:: Action item ::
Tell how many lines of the data below have the string "agent" in them. Say nothing more.

:: Records for the exercise ::

──────

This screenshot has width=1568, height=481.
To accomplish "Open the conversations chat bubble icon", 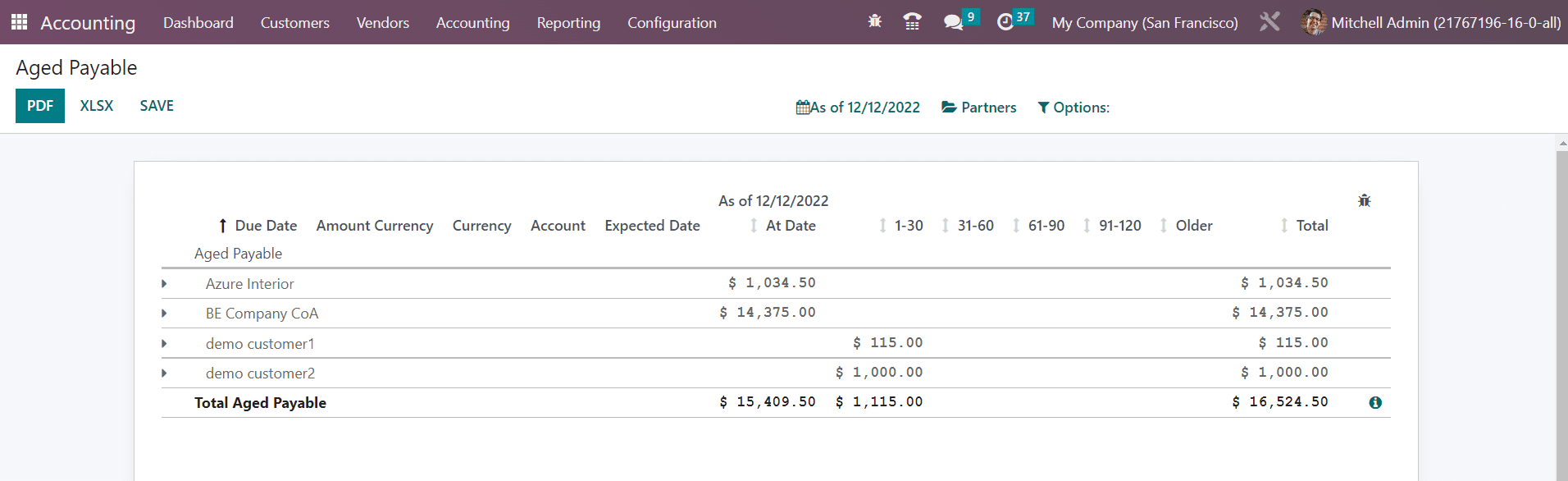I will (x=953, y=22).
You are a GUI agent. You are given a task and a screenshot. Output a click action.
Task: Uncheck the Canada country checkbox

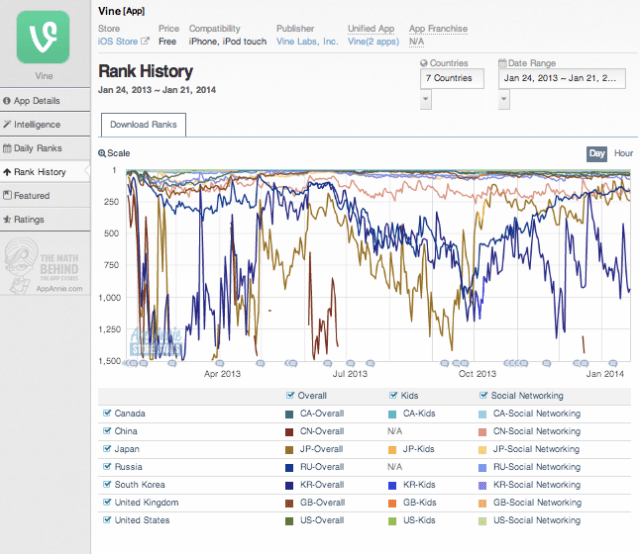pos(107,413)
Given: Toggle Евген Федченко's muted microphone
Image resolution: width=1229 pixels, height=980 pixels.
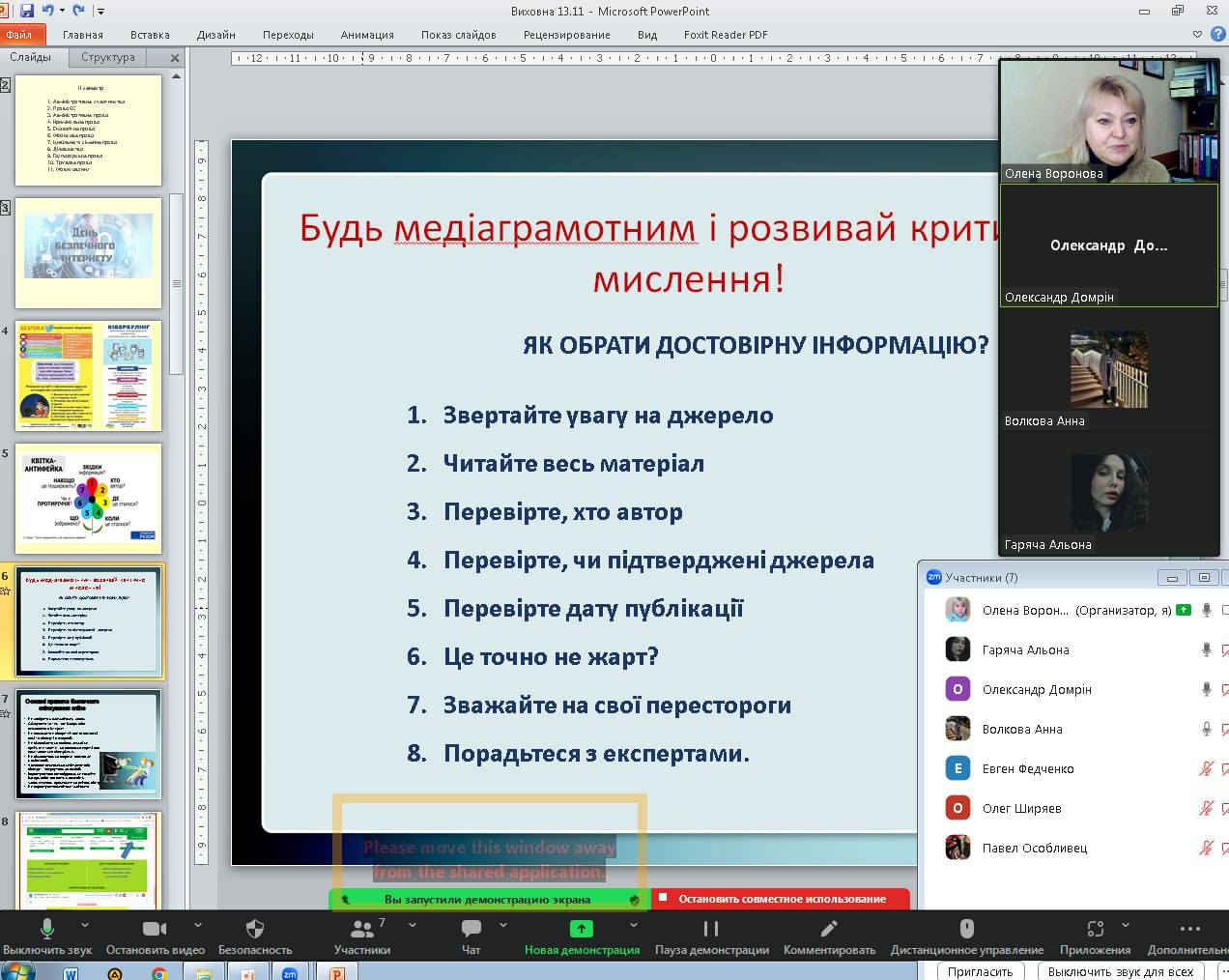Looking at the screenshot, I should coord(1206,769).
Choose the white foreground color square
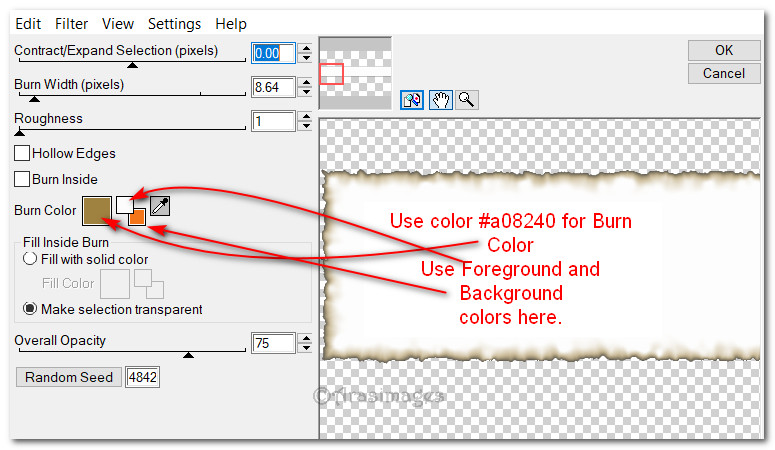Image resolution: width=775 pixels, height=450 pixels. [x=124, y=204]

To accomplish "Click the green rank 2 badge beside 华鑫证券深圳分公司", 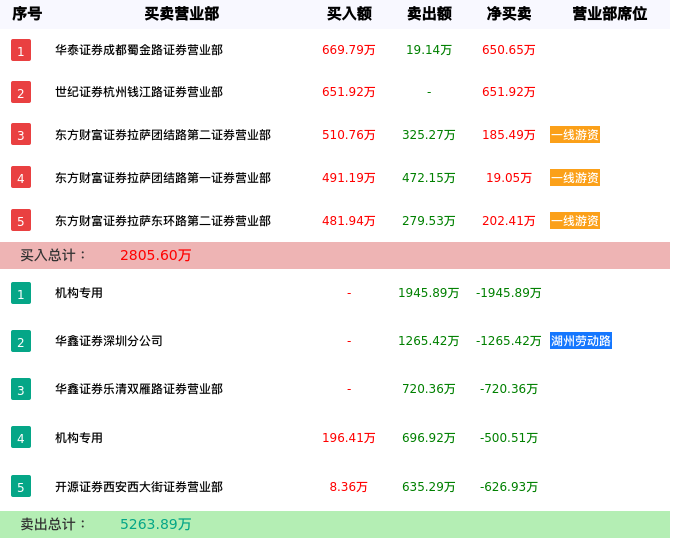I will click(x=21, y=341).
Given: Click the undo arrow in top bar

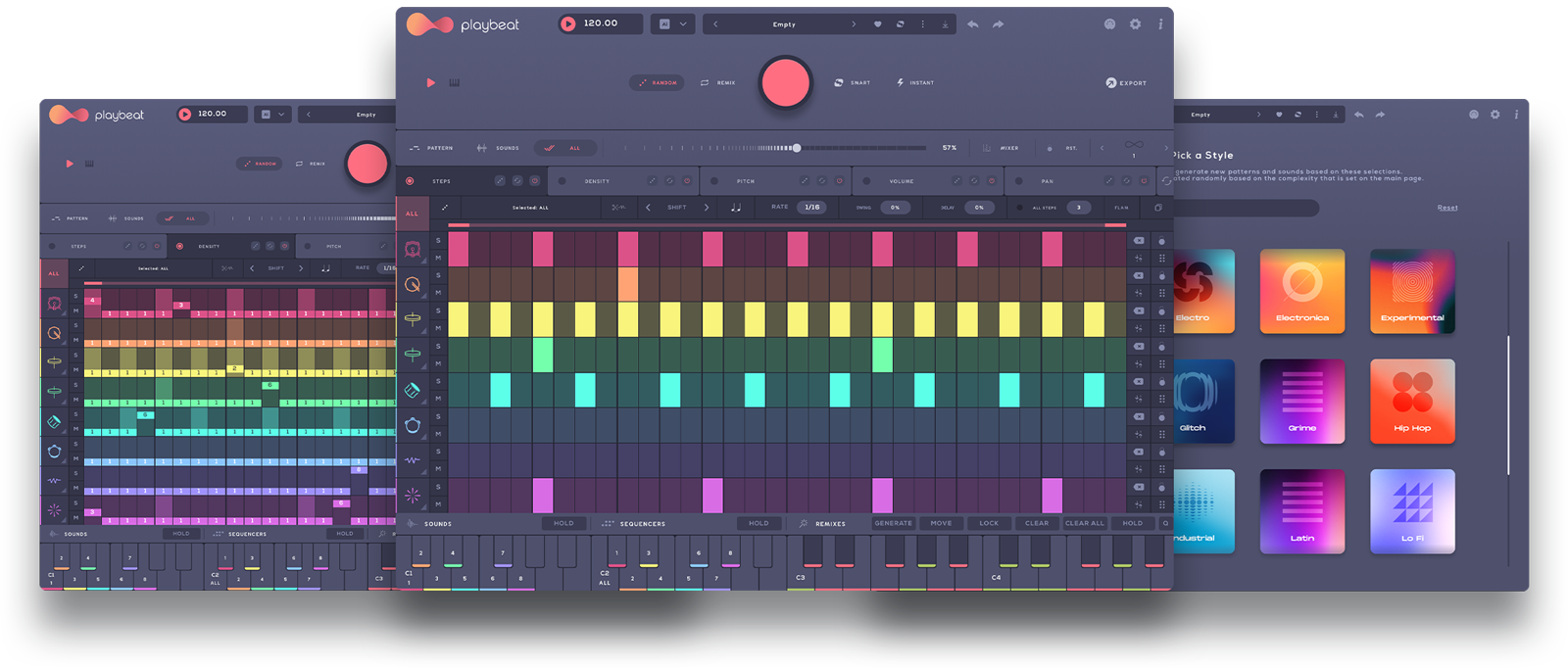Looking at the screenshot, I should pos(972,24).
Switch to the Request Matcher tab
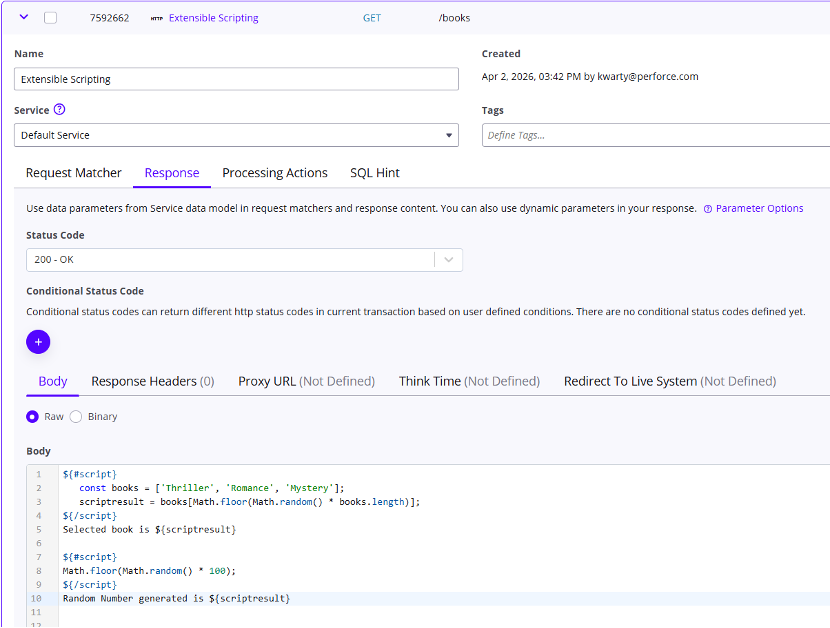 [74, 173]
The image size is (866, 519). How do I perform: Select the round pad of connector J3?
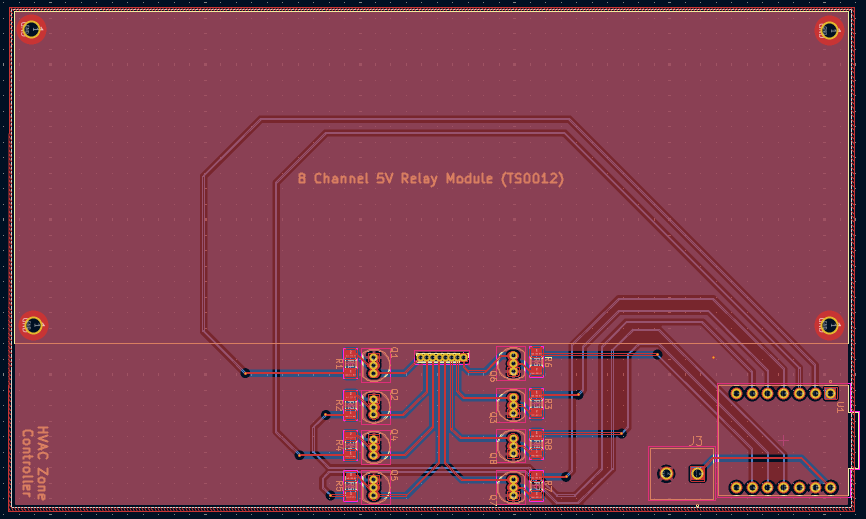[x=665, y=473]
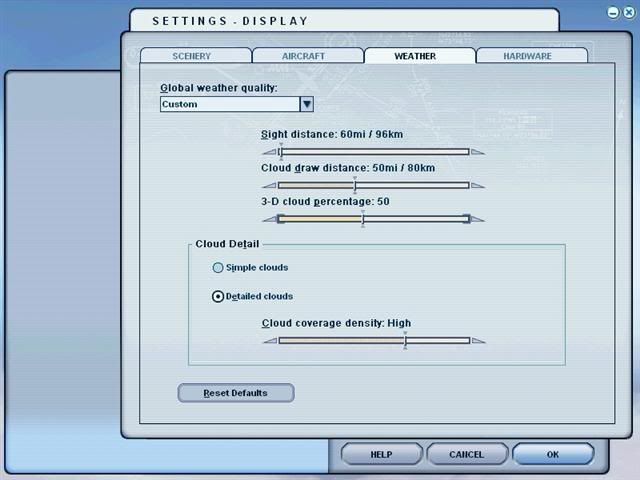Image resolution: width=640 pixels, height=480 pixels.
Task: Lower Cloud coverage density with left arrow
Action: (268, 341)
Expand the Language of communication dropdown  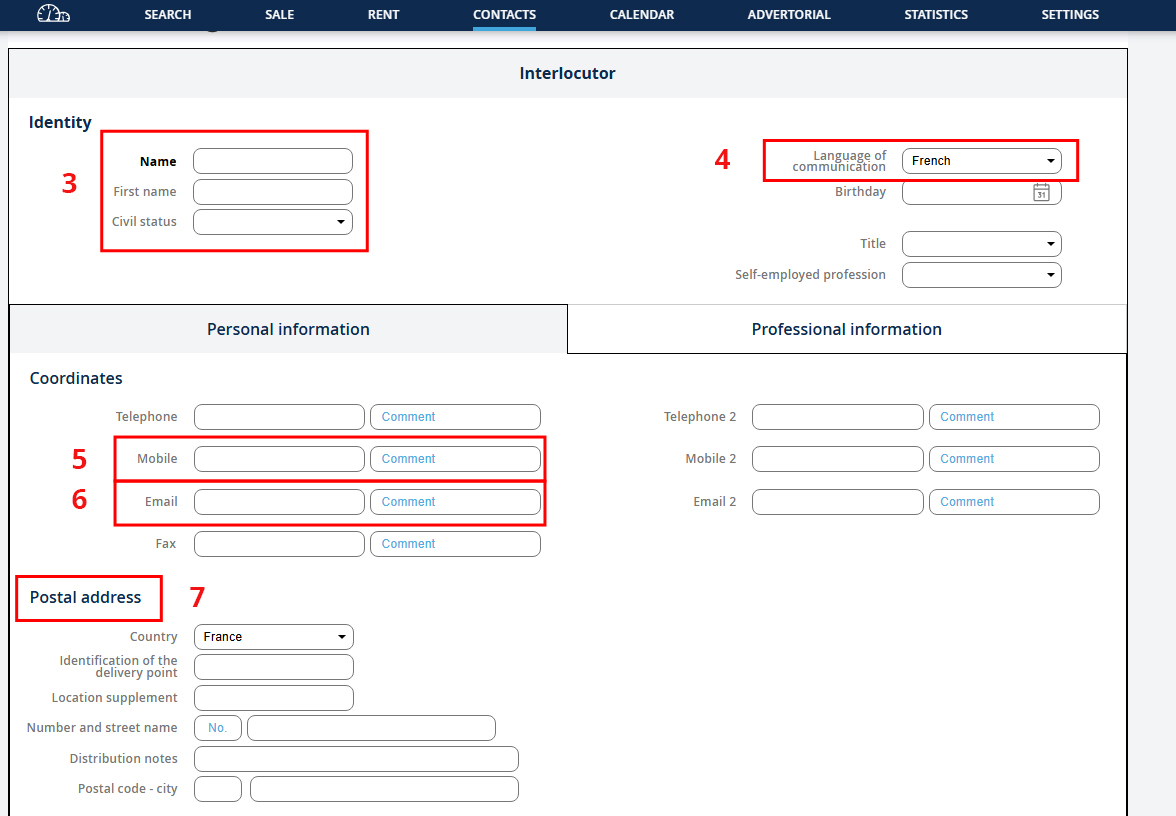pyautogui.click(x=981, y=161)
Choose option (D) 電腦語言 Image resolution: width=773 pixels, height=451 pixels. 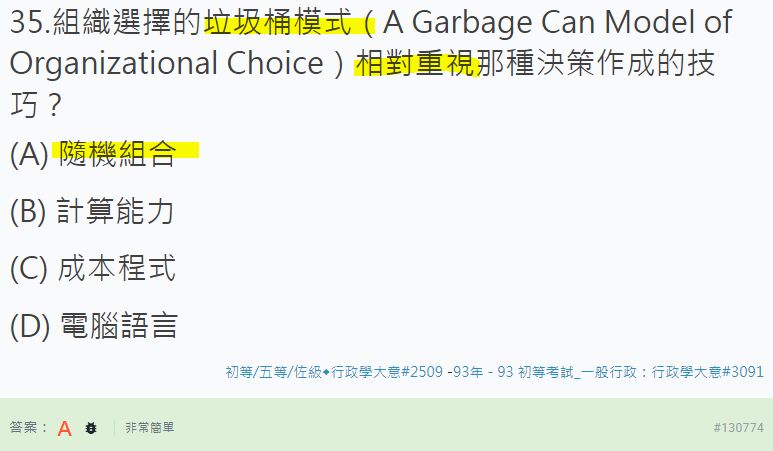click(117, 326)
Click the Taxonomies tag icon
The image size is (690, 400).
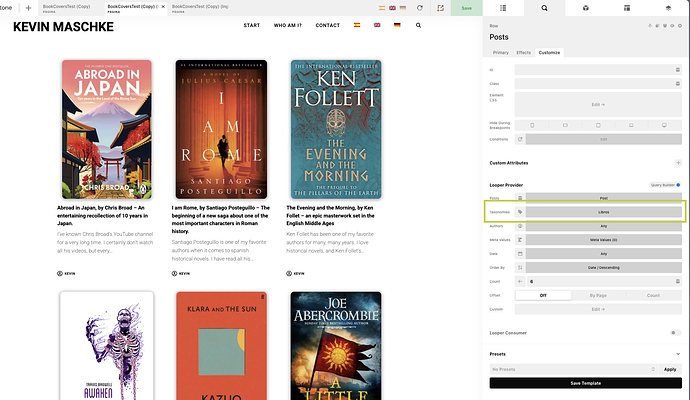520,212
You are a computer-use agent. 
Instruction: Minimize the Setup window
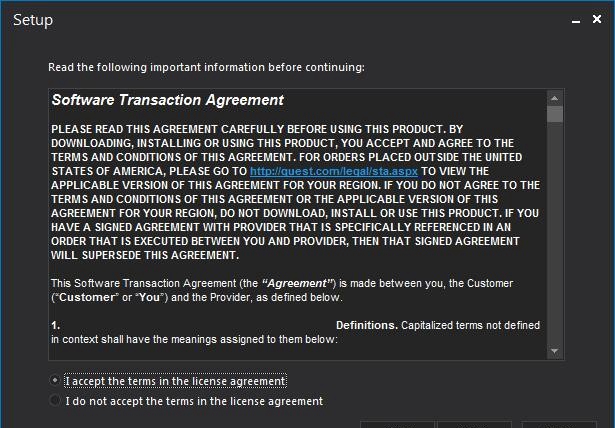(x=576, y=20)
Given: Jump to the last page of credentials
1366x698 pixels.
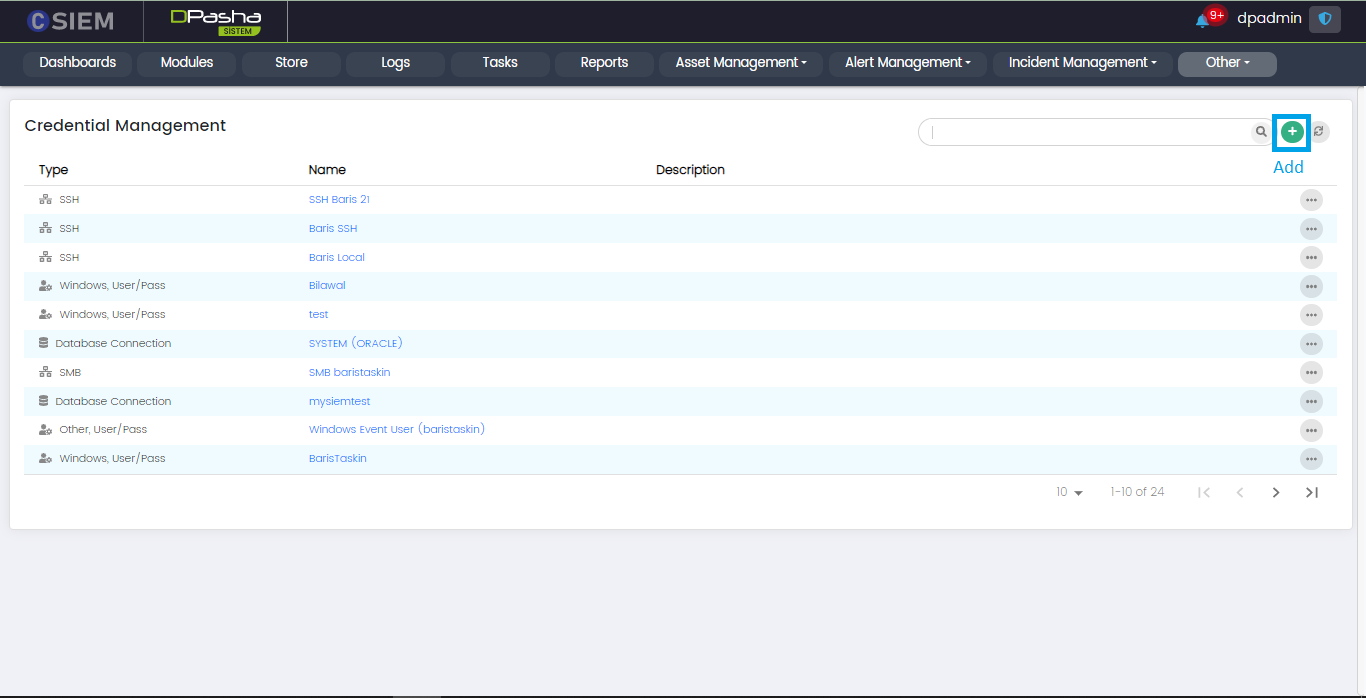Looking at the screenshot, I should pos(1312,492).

──────

:: Task solution ::
2